PASSAGE SHOWN:
╭──
He finished, "Trust me. You won't find faster true threads than what Linux offers. And they won't be using less than 8kB of memory." Jamie disagreed, and gave a number of technical reasons why some optimizations were possible, and Linus replied, "Talk is cheap. Show me the code." Later in the subthread he elaborated:

I think what Jamie is overlooking is all the details.

For example, take the really obvious one: sure, you don't need a kernel stack under some circumstances.

What are you going to do when you DO need one?

Allocate one dynamically?

Good-bye performance.

That's why I said "Show me the code". I'm rather unconvinced that you can actually get the details right without huge amounts of complexity.

I'm sure it could be done. I'm pretty convinced that there is no way to do it efficiently.

Historical Digression

Elsewhere (and throughout most subthreads) various implementation details came under discussion; and at one point in response to a possible set-up, Albert D. Cahalan bemoaned:

I hate this.

First of all, I dare not code it. Linus seems to want Linux not strongly tied to the POSIX thread model.
╰──
SET TASK 1: In the records, replace "named target" with "labeled item" in the part that opens with the line containing "建築屋さんの雑貨倉庫 Home-storage (85, 209)" and closes with the line containing "Редакция (194, 17)". Reproduce only those lines.

GIVEN ENTRIES:
╭──
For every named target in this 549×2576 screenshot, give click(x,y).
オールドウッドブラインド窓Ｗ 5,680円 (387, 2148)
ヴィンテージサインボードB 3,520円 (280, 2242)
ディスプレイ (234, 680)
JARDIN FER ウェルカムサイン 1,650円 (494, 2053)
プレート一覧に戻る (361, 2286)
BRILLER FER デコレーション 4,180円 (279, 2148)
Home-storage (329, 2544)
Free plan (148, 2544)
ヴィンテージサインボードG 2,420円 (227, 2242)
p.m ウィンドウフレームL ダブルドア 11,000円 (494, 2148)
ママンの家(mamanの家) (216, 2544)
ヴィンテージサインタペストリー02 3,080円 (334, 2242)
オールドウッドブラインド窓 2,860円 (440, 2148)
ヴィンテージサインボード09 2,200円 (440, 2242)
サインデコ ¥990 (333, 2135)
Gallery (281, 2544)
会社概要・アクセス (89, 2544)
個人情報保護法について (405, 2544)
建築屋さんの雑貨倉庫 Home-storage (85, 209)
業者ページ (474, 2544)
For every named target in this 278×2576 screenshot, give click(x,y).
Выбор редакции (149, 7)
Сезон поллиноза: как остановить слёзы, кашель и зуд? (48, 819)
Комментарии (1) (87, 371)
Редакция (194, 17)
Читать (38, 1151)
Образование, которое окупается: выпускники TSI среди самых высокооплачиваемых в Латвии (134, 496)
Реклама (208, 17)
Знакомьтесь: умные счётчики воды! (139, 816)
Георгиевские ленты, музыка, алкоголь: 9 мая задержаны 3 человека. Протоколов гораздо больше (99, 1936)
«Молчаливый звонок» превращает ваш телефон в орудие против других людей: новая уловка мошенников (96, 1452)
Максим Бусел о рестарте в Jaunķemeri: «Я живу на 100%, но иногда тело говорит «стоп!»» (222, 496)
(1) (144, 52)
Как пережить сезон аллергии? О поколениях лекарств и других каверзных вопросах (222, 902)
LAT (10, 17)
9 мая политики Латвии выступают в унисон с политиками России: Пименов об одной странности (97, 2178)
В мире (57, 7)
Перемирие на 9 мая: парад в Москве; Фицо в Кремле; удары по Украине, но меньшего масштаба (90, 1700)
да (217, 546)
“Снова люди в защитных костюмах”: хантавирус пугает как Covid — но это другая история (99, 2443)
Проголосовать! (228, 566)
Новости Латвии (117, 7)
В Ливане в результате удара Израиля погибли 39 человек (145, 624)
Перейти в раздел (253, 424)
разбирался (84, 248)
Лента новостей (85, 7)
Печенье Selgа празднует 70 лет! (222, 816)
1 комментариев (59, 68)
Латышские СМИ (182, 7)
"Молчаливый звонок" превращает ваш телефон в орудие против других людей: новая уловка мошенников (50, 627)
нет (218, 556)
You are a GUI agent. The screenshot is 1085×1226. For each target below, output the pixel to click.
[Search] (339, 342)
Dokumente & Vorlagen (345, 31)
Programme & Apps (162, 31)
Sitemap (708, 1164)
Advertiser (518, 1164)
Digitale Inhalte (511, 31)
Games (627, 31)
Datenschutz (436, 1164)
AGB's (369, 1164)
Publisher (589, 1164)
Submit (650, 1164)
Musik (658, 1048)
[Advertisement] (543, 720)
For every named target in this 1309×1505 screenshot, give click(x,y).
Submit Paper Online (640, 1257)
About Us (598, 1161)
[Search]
╰──
SET TASK 2: Name every person mentioned in the passage about Linux threads.

FULL SOLUTION 1:
建築屋さんの雑貨倉庫 Home-storage (85, 209)
業者ページ (474, 2544)
For every labeled item in this 278×2576 screenshot, give click(x,y).
Выбор редакции (149, 7)
Сезон поллиноза: как остановить слёзы, кашель и зуд? (48, 819)
Комментарии (1) (87, 371)
Редакция (194, 17)

FULL SOLUTION 2: Jamie, Linus, Albert D. Cahalan